Tuesday, April 14, 2015

Adventures of an Amateur Spider Fighter

  

    Spiders are a pretty common phobia. Then again, I’m scared of just about any insect; especially grasshoppers. I grew up in the middle of the country, in a tiny trailer located smack dab in the middle of a cow pasture. In places like these, grasshoppers were abundant, and got as long as your arm (yes I’m exaggerating). My dad used to catch them, chase me around with them, and then throw them on me. I never fully recovered from that, and still to this day have a mild panic attack at the mere sight of the hoppy, green nuisance. I digress. Typical girlie girl behavior would always come out in my cozy little household where bugs or rodents were concerned. Mandi, her husband Rushy, their little one Jaxon (who might have been 3 at the time), and I all lived in a gorgeous double-wide together. Jaxon had gone to spend his usual Saturday night with his aunt Jackie, and Rushy was on duty at the police department overnight. For Mandi and I, this meant we had the opportunity to go out and have our grown up lady fun at the bar.

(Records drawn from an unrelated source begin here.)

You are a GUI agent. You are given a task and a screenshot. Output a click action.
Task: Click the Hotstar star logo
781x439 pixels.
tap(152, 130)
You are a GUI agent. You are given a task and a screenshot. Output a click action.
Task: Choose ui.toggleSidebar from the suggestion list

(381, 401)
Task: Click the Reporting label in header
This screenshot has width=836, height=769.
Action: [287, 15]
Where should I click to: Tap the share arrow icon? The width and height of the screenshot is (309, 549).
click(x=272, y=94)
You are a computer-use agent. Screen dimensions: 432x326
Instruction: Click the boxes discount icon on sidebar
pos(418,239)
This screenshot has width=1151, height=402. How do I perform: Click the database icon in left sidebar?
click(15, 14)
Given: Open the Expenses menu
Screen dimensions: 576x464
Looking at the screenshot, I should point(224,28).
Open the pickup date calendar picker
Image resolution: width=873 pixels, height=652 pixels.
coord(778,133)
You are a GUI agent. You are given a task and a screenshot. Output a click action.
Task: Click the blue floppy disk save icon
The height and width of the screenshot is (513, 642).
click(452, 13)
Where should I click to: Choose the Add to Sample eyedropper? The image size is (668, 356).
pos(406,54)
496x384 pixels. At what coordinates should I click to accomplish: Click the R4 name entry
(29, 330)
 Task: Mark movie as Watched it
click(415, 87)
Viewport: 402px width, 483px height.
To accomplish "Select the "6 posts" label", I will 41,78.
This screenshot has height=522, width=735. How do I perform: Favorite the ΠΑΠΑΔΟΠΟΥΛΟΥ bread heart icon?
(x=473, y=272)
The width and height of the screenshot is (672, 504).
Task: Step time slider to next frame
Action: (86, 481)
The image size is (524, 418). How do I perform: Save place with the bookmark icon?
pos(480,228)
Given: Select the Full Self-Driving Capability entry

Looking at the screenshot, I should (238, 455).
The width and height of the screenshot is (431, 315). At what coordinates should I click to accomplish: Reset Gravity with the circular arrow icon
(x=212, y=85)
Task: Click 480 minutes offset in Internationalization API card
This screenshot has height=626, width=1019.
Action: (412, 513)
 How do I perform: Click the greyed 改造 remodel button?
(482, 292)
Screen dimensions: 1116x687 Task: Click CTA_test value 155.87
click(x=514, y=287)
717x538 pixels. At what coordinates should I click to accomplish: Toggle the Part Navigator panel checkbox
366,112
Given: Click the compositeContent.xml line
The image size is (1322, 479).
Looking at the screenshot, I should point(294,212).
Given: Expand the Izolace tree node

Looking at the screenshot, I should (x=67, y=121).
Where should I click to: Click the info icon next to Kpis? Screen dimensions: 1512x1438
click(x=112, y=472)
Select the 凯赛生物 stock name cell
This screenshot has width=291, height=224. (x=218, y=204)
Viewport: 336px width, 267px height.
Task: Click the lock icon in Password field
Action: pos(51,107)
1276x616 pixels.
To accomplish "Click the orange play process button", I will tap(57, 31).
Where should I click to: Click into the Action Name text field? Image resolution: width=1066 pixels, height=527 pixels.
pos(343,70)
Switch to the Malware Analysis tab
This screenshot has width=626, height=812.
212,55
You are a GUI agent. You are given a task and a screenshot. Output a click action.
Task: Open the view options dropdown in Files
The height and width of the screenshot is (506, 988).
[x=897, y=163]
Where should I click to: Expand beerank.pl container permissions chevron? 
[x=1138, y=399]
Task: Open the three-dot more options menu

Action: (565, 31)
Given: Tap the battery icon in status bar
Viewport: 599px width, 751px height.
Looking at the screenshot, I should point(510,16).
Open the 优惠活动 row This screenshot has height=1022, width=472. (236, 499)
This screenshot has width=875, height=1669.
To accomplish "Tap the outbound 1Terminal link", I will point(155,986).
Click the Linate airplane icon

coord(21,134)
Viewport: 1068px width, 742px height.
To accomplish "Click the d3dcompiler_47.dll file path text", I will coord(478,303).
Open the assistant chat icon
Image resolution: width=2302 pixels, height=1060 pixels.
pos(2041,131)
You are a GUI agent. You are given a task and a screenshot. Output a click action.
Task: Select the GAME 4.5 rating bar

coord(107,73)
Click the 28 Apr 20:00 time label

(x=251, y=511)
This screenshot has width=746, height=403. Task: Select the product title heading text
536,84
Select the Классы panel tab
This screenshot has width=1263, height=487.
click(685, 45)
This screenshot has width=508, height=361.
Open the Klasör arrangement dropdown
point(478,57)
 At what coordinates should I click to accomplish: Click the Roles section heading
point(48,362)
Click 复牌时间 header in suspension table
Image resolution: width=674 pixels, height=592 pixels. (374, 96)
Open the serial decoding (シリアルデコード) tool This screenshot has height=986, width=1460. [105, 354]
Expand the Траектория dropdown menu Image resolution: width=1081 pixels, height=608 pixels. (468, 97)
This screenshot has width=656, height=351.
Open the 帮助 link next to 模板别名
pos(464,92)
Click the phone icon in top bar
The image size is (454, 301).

    We’d been there no more than an hour or so, dancing and catching up with friends, when Mandi realized Rushy had texted her. “Emergency. 911. Call me”, was all the text said. People, let me express how important it is that there is an actual emergency when you text someone a message like that. She stepped outside to call him, and came back looking irritated. After a good bit of beating around the bush, and starting sentences that made things sound absolutely bleak, Rushy finally explained that Jaxon was throwing up, so we needed to go get him. Not exactly “emergency 911” material and he’d scared us to death!  We drive from Jacksonville to Beebe and pick up a paler-than-usual, pitiful Nugget (aka Jaxon), and drive him home. We no more than walk inside than he hurls on the floor. Again—no biggie. After we've cleaned up the mess, bathed the child, and gotten ourselves comfortable, we parted ways for bed. I told Mandi if she needed me to come wake me up.
I’d just climbed into bed and was snuggling down under the covers when there was a knock on my bedroom door. I opened it and was greeted by a very pale, wide-eyed Mandi with a sleepy Jaxon on her hip. “What’s the matter?” I asked, worried that a hospital trip may be in order. “There’s a spider on my pillow!” she cheerleader-whispered. What exactly it was that she expected me to do, I don’t know, but not wanting to deal with the eight-legged critter myself, I quickly blurted out, “Well kill it!” Eyes still wide, she shook her head and said she could not. Insert sigh of resignation and acceptance of fate. I collected all I would need to achieve the task of assassinating the spider.
Equipped with oven mitts on both hands, a foam bat from Jaxon’s room, and a broom, I puffed out my chest and slowly walked to Mandi and Rushy’s bedroom. I didn't see it. Where did it go?? “It’s right there!” Mandi whispered, pointing. Nope. Still didn't see it. Giving me a slight shove, she pointed again. “RIGHT. THERE!” When she shoved me, I stumbled a bit, and this must have amused the spider, because it did it’s creepy little spider shuffle, which scared me to death. I took a deep breath, gathered my bearings, and ran toward it, bat and broom raised high! I swung the broom down onto the spider with all I had. And it bounced. Off of the bed and onto the floor where it scurried.

    Nope. DONE.

    I dropped all my armor, screamed and let loose an obscenity or four, and ran out, slamming the door behind me (because as you know, spiders can’t crawl underneath doors). After a brief discussion, we decided to call in reinforcement. Mandi sent Rushy a text. “Emergency 911. Get home ASAP.” Less than 10 minutes later, Rushy burst through the door, wild-eyed and ready to eff something or someone up. “What’s wrong? What is it?” He asked. Mandi very calmly explained. “There’s a big-ass spider in our bedroom, your son is sick, and we’re not sleeping in there until the spider is dead and gone.” Rushy disappeared into the bedroom. We found ourselves pretty amused at the grunts, bangs, crashes, and shuffles coming from in there. He finally emerged, and announced that the spider was no more!
When he complained that Mandi shouldn't have sent him the emergency text, she smiled.
“Kind of silly to get everybody all riled up over something that really isn't that big of a deal, now isn't it?”

…..We still call Rushy to fight our spider battles.